Chaque année, des milliers d’animaux d’élevage périssent dans des incendies à travers le Canada. Pourtant, ces tragédies restent largement invisibles dans le débat public et juridique.  

Dans ce deuxième volet de la série documentaire Le droit à la ferme, la professeure Sarah Berger Richardson, spécialiste en droit agroalimentaire à l’Université d’Ottawa, s’intéresse à un phénomène aussi dévastateur que méconnu : les incendies dans les bâtiments d’élevage.

Un rapport de 2020 de Humane Society International (aujourd’hui Humane World for Animals), révélait l’absence criante de mesures de prévention et de protection pour les animaux d’élevage en cas d’incendie. Interpelée par ce rapport, Sarah Berger Richardson a entrepris une recherche approfondie sur les obstacles juridiques à la prévention des incendies agricoles et sur les possibilités de réforme.  

Son travail l’a menée sur le terrain, à la rencontre de celles et ceux qui vivent ces drames de près. 

Une histoire de résilience et d’innovation 

Le documentaire suit l’expérience marquante de Jonathan St-Pierre, producteur laitier à la Ferme Lijonor. Un incendie évité de justesse l’a marqué profondément.  Il a mis en place avec sa vétérinaire, Dre Isabelle Maheu, un plan d’urgence concret et adapté aux réalités agricoles. 

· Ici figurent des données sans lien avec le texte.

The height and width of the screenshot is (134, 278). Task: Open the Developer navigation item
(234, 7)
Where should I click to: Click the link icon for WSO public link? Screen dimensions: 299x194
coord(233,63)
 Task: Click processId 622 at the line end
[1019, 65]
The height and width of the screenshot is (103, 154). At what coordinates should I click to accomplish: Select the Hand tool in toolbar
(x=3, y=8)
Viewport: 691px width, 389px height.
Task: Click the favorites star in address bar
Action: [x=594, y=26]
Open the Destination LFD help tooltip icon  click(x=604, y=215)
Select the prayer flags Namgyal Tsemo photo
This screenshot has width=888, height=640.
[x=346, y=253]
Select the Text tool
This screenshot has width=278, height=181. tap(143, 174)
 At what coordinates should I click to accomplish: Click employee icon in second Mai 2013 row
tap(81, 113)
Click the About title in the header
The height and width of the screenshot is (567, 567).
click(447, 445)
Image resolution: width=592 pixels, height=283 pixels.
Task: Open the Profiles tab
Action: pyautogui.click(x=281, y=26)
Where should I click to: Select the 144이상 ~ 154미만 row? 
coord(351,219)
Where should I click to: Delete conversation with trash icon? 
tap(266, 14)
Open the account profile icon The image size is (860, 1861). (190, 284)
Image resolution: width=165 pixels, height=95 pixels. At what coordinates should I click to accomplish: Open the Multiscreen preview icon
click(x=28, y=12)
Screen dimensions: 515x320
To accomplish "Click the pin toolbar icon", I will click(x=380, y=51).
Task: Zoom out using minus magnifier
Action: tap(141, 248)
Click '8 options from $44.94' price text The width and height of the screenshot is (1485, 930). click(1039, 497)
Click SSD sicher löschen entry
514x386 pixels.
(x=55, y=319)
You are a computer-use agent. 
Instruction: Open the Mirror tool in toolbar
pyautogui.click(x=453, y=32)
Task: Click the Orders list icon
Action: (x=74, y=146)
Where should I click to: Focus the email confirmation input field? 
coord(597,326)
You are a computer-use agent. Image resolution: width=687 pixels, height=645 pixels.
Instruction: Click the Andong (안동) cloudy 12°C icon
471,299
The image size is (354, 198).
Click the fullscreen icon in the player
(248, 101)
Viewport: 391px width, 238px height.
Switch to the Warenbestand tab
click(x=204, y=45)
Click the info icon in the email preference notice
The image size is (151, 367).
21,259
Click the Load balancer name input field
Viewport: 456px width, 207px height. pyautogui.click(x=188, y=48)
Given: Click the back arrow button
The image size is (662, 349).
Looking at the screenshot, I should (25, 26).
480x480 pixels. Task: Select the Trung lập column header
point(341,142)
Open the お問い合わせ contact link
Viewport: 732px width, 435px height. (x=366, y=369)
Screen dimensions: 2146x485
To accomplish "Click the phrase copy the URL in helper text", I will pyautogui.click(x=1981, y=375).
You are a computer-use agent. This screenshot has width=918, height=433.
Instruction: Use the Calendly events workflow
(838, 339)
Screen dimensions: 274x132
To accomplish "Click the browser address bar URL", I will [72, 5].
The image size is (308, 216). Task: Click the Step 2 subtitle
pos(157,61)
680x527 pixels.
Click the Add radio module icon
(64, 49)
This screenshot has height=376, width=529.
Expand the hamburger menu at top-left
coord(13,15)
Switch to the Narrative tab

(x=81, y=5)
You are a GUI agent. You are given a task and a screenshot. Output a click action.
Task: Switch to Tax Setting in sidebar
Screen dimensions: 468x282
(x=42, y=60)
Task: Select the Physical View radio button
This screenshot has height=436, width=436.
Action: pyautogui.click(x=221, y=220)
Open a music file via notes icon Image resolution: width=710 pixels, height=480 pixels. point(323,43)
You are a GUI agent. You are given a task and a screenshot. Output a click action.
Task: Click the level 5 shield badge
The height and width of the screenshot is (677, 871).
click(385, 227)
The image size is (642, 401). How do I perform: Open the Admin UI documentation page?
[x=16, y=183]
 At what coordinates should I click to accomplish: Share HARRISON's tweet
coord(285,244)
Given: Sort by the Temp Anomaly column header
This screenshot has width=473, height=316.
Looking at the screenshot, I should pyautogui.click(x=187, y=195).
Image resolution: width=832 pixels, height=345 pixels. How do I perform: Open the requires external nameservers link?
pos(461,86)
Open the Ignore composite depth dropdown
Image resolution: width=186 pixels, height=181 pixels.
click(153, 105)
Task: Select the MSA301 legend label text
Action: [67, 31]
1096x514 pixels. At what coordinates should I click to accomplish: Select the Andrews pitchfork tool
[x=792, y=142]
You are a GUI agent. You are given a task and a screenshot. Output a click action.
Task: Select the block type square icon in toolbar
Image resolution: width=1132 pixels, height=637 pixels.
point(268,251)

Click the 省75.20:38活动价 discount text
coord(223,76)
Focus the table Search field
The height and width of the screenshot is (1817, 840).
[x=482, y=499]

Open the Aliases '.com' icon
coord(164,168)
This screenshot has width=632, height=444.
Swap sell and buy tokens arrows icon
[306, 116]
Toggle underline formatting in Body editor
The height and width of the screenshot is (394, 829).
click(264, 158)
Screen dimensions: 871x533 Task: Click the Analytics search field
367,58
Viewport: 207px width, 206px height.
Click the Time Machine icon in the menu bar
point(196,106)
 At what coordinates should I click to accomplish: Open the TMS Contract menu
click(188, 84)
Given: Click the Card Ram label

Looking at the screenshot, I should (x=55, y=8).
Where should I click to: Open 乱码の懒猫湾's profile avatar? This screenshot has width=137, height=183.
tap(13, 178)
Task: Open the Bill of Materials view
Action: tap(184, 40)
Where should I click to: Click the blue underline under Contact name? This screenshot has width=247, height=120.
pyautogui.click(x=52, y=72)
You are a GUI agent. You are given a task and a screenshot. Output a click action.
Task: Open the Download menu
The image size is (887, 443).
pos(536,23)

Malgré la gravité des incendies agricoles, les bâtiments agricoles sont souvent étonnamment exemptés des normes canadiennes de sécurité incendie applicables aux autres types de constructions.  

Me Nicolas Morello, directeur de l’organisme Droit animalier Québec (DAQ), fait valoir que cette inaction est contraire à la législation québécoise. Il rappelle que depuis 2015, le Code civil du Québec reconnaît la sensibilité des animaux, ce qui devrait inciter les gouvernements à agir de manière plus proactive. 

Au Québec, depuis 2015, Droit animalier Québec a fait le recensement qu’il y a plus de 60 000 êtres animaux qui sont brûlés vifs chaque année.

Me Nicolas Morello, directeur de l’organisme Droit animalier Québec (DAQ)

De son côté, la doctorante et avocate Me Daphnée Ménard explore le rôle des normes non contraignantes issues de l’industrie, comme les Codes de pratiques du Conseil national pour les soins aux animaux d’élevage (CNSAE), pour combler ce vide règlementaire étatique. 

Ce nouveau volet du Droit à la ferme est un appel à la responsabilité collective. Il interpelle les juristes, les agriculteurs, les vétérinaires, les décideurs publics, les assureurs, et toutes les personnes soucieuses du bien-être animal et de la sécurité des communautés rurales.